Stop telling writers that they should be writing

If you are in the business of telling writers that they “should be writing” then I’m afraid you are in the business of pissing me off.

Swanwick Writers School are perpetual offenders of this guilt-inducing castigation. I’ve heard great things about their courses, but my experience of following their Twitter account for a year means that it is their tedious social media presence, and not their educational prowess, which first springs to my mind whenever they are mentioned.

It’s partly the stream of soulless motivational quotes, insincere writerly platitudes and toe-curling observations about what it means to be a writer. It’s partly their bizarre insistence that ‘Editing Sucks‘. It’s partly their telling writers to ‘be like Dory … keep writing‘ and tagging it #motivation, when #patronising would be more appropriate. All are repeatedly churned out, week in, week out.

But — of course — it’s mostly due to their use of a proxy in the form of an elderly member of the aristocracy who couldn’t give two Corgi shits whether or not you are writing to tell you that, yes, what else, you should be writing.

It may be done with attempted humour, but this has been tweeted 26 times in the last seven months (I did count), and the constant drip feed is not without consequence.

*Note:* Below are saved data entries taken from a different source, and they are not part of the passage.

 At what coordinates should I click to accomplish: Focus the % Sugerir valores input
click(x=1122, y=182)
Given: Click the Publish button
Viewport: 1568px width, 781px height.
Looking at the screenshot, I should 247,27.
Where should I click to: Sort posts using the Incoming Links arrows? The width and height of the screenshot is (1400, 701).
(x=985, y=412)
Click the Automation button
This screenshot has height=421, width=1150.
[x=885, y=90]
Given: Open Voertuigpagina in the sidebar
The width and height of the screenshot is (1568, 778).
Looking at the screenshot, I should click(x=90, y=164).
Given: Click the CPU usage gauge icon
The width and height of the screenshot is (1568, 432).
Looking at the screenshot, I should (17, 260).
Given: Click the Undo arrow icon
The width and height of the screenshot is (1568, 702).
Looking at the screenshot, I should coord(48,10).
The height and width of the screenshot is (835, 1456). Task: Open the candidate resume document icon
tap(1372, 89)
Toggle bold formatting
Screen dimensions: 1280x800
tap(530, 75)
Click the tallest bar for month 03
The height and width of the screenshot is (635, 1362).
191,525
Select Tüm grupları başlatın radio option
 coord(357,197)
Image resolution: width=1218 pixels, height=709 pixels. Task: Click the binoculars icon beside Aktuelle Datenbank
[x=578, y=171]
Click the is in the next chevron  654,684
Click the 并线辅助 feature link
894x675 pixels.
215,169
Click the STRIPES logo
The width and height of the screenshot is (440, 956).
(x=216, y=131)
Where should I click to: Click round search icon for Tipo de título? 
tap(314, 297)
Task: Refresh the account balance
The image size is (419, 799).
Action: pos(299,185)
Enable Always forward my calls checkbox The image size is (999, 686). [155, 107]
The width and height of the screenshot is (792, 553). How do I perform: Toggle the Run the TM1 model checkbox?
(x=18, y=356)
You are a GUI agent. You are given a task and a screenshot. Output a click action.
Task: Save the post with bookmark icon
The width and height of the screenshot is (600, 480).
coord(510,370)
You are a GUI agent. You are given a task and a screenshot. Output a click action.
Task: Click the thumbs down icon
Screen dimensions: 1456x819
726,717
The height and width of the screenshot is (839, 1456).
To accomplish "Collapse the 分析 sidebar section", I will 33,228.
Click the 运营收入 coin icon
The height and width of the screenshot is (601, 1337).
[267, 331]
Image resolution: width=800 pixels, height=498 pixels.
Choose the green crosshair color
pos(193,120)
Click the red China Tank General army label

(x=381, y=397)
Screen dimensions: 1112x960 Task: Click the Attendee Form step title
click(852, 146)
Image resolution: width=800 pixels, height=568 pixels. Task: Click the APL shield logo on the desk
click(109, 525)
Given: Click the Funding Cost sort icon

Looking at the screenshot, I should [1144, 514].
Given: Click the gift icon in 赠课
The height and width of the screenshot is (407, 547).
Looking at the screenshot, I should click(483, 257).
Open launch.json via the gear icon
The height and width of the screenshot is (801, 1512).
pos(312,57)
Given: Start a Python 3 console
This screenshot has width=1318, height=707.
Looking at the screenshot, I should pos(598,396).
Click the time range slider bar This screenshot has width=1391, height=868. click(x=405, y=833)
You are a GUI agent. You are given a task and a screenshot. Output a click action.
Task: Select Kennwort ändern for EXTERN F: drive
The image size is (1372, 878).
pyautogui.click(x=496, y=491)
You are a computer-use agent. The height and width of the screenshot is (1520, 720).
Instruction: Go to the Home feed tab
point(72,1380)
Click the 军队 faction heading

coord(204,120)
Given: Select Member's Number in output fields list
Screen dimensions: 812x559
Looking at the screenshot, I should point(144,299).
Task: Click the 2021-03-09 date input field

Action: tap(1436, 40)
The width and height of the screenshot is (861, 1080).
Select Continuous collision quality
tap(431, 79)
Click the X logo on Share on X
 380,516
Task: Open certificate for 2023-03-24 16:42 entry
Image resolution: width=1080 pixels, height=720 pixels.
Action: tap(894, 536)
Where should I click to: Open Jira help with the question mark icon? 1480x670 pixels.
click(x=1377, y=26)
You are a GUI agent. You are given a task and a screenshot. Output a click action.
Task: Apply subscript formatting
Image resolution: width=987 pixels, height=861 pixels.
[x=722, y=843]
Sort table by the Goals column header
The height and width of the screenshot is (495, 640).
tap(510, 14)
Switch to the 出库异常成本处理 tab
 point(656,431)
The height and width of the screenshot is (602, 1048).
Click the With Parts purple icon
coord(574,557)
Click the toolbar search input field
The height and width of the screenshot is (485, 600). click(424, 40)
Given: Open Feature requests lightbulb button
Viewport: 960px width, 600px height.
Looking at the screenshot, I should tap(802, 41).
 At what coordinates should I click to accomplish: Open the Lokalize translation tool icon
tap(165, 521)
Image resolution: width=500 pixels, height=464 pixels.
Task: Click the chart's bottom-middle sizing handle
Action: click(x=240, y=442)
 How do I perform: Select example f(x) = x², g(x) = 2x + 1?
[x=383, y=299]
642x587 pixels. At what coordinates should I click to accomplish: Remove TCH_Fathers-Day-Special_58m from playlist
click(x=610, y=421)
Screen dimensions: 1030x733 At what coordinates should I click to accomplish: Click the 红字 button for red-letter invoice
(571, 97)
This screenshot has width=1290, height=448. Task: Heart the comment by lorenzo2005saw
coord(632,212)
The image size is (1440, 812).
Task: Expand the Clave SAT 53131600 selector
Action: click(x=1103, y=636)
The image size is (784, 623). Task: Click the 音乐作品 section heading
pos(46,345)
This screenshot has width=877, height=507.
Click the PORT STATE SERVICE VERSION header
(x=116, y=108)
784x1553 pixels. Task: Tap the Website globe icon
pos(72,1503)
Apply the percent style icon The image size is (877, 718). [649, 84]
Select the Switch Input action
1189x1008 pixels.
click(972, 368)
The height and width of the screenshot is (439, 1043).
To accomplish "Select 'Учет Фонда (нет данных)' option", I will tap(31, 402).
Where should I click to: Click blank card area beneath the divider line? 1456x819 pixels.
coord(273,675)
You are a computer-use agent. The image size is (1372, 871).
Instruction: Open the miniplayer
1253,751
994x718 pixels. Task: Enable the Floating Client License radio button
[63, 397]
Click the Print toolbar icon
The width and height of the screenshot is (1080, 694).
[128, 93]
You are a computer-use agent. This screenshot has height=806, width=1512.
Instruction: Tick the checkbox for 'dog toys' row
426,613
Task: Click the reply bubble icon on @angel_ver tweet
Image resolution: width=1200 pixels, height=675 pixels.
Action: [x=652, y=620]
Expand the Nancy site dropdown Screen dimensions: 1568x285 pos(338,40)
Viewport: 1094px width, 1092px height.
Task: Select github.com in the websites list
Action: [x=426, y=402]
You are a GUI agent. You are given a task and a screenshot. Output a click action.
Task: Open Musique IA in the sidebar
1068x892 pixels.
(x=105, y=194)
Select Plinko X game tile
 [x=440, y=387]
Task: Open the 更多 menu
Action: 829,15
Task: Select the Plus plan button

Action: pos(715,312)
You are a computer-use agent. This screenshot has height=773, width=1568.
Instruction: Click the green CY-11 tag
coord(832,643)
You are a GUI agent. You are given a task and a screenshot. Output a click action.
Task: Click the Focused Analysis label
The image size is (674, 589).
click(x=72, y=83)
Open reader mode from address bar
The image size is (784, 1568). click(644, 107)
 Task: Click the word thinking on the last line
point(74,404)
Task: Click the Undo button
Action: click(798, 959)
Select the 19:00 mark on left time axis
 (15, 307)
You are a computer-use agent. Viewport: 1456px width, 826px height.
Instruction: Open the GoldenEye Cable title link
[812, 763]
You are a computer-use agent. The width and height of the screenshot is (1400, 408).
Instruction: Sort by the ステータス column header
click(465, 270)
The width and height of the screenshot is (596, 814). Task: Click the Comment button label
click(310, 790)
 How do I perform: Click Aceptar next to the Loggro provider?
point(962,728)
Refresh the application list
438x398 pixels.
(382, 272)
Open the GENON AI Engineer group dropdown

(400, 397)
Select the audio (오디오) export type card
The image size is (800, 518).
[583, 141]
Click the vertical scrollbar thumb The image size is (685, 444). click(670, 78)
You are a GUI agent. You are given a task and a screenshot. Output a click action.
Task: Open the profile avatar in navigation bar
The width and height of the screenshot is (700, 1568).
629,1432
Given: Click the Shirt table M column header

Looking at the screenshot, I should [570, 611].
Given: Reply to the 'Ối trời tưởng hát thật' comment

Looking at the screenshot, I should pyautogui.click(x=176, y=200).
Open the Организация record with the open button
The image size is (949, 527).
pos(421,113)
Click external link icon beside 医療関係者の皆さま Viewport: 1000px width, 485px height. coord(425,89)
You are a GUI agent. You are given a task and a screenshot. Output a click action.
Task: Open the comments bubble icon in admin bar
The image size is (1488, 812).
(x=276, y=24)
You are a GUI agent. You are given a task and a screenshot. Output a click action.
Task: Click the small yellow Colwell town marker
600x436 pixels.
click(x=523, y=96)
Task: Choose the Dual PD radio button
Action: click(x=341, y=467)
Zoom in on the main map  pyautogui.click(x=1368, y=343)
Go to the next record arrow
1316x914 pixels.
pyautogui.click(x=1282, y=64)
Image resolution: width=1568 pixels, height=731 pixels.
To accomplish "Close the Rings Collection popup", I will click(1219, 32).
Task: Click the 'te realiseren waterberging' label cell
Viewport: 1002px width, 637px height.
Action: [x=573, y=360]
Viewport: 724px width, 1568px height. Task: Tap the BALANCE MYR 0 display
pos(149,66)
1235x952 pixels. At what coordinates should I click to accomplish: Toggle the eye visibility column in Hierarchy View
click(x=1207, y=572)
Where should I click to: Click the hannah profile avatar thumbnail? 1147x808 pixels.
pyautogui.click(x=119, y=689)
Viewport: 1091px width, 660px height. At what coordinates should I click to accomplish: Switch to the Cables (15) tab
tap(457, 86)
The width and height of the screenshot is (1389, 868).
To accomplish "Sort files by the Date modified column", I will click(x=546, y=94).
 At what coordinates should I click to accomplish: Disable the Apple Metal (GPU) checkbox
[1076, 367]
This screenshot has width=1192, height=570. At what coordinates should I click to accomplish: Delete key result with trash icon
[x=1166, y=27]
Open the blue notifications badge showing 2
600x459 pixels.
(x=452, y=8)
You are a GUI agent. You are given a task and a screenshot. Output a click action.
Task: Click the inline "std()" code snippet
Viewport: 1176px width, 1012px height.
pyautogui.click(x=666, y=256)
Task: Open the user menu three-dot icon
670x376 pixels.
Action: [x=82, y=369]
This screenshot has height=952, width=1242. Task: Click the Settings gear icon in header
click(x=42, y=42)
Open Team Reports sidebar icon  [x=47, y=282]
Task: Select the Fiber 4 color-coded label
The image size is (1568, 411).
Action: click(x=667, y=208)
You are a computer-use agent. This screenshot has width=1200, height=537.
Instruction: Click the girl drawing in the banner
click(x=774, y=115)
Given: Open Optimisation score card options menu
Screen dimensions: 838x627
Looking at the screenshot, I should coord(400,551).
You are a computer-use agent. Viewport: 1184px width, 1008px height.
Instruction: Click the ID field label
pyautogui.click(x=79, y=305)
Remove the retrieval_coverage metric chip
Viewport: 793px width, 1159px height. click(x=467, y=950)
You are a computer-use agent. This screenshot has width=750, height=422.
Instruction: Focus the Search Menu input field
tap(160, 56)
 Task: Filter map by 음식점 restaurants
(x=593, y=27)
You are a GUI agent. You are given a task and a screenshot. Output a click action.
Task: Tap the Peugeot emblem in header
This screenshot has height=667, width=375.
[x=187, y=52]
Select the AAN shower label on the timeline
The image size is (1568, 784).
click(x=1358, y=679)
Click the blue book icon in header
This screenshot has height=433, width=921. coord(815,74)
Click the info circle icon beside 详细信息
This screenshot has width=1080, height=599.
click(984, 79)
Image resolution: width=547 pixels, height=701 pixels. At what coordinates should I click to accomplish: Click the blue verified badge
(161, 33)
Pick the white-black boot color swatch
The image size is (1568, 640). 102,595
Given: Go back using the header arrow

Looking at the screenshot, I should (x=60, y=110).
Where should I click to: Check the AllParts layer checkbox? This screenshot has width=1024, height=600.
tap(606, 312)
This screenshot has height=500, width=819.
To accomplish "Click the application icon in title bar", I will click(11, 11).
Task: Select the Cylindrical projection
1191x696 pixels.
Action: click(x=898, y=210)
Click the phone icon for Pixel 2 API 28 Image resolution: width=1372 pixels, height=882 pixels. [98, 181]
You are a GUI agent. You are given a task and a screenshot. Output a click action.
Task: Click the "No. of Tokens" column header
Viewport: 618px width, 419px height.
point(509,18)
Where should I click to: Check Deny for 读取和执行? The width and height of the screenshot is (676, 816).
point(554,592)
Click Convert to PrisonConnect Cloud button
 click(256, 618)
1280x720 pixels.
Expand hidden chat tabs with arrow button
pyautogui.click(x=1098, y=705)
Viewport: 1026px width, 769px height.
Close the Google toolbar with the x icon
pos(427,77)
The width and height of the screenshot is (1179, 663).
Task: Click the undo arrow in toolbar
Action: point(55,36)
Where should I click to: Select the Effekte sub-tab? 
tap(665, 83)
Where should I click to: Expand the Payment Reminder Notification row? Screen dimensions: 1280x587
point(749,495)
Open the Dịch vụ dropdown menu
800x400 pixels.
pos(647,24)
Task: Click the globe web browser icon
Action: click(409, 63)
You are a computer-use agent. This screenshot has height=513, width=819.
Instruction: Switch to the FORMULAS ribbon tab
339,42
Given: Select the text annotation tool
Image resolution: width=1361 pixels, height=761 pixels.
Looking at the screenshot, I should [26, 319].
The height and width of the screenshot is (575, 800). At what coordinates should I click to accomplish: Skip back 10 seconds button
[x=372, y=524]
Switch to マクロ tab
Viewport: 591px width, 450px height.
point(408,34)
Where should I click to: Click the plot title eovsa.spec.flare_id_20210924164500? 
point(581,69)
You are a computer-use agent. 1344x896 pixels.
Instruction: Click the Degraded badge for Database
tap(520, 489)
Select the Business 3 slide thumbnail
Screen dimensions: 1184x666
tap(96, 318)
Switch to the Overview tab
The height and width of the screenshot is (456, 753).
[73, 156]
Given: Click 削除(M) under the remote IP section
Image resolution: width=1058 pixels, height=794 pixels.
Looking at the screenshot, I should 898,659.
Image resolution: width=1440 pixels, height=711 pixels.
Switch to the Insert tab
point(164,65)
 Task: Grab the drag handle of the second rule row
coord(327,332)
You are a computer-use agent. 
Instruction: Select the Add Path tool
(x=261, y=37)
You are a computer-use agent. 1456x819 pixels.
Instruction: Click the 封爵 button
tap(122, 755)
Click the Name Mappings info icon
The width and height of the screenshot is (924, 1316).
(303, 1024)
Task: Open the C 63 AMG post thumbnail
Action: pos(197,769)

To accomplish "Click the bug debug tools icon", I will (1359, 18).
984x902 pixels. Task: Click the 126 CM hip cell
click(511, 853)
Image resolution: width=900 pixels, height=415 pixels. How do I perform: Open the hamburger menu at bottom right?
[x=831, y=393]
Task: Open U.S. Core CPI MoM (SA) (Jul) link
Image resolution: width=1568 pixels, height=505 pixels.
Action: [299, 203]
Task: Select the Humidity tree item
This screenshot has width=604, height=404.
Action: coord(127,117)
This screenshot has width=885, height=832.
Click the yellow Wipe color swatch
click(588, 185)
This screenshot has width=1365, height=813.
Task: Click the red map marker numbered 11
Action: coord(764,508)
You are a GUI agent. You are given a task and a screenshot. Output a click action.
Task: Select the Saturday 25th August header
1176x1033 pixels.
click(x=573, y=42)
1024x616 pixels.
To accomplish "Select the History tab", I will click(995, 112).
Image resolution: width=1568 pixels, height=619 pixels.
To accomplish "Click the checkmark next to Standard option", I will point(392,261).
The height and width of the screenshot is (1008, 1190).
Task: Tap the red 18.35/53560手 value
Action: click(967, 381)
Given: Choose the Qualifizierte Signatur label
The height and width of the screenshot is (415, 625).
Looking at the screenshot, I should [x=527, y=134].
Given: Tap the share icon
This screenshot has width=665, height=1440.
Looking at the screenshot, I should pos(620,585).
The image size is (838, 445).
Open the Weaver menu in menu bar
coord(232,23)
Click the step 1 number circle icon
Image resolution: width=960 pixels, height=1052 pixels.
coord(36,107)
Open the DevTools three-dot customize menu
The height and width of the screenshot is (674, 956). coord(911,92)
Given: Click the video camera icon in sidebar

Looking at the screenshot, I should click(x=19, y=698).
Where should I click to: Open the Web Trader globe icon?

It comes from others too, of course, in various forms, and I hate to keep singling out examples but it’s unavoidable, as it spreads from the ‘top’ down. Joanne Harris, for instance, highly regarded by upcoming writers as a novelist to aspire to, and whose novel Chocolat I read and quite enjoyed, generally gives really good tweetage.

But occasionally this happens and we are made to feel we should be writing when it’s lovely out, want to be doing something else, and possibly even suffering from depression.

The take-home message seems clear: you can only be a ‘proper’ writer if you set all other distractions aside to doggedly pursue your vocation at all available times. Dare to have a dossy afternoon in your pants watching Cash in the Attic then joke about it on social media? No likes and retweets is the least of your worries, pal, as we’ll be chucking you out of the real writers’ society soon.

Write every day and never give up!
Another pair that have been doing the rounds for yonks and refuse to die.

I dealt with “Never Give Up!” — horrid lie that disobeying is defeatist, and all — in a previous post.

The “Write every day!” dictat, a close relative to “You should be writing!”, is equally pervasive, and I’d love to conduct a demolition exercise on it but someone has done a far better job of it than I could ever hope. Take it away, Tracey Sinclair. “Well-meaning as it often is,” Tracey argues, “in practice it can be exclusionary: sexist, classist and ableist”.

She’s right. We don’t all always have the time, means or mental or physical capability to prioritise writing in every waking hour.

It’s easy, I imagine, to tell writers they should be writing when you’re a wealthy novelist, or a successful writing school expected to fill your Twitter stream with ‘wisdom’ on a daily basis. I have to wonder whether those dishing it out have ever known what life is like among the sea of hopefuls or getting-by writers in which 99% of us swim? Have they ever stopped to think whether they are helping — or hindering — emotionally vulnerable writers form healthy relationships with their writing goals, for instance? Guilt is unforgiving. They can do without it.

‘Write every day’ advice comes from a position of privilege — and so does ‘You should be writing!’

Both feed the misconception that the successful writing life is one which necessarily involves great sacrifice to non-writing life.

It’s not always true.

It’s not always helping.

Please stop it.

Or, as Tracey puts it:

“Writing comes with enough self-doubt and criticism. Don’t let some impossible standard set by someone who has no idea of you or your life add to that.”

Comments 10

  • Well said, Alex. I was on a novel-writing retreat recently and I asked one of the tutors (who has several novels to her name and knows her stuff), whether she wrote ‘every day’. “Nah..” she said, “I can go for a couple of weeks at a time without writing a word.” Phew, it was such a relief to hear that!

    • I’ll bet it was! How did the other delegates react to her response?

      • The others didn’t hear – it was just something I asked her over the coffee break, as I know she earns her living now from writing (and teaching, and critiquing and all the other stuff that writers do to earn a crust), so I just wondered how much of her time was spent actually writing.

        • I wonder whether she would have ‘confessed’ so explicitly had she been asked in a class setting? Not intended as a criticism of her, but it’s much easier to be fully honest one-to-one, and be prone to easing towards a more popular or expected view in a group situation.

          • Yes, good point. But she’s a pretty honest and straightforward person (which is why I like her teaching style. She’s the one that told me it’s perfectly OK to hate your first draft and that you can write a pile of poo before you shape it into something better). I can’t imagine her uttering the words ‘You should be writing!’ or ‘Write every day!’

          • I like the sound of her! (Not so much the shaping poo bit, but you get my drift … )

  • I always think that they don’t actually have anything to do beside write- no medical appointments, school events, illnesses or the need to buy food, cook and eat it.

    It’s not healthy to never leave your keyboard.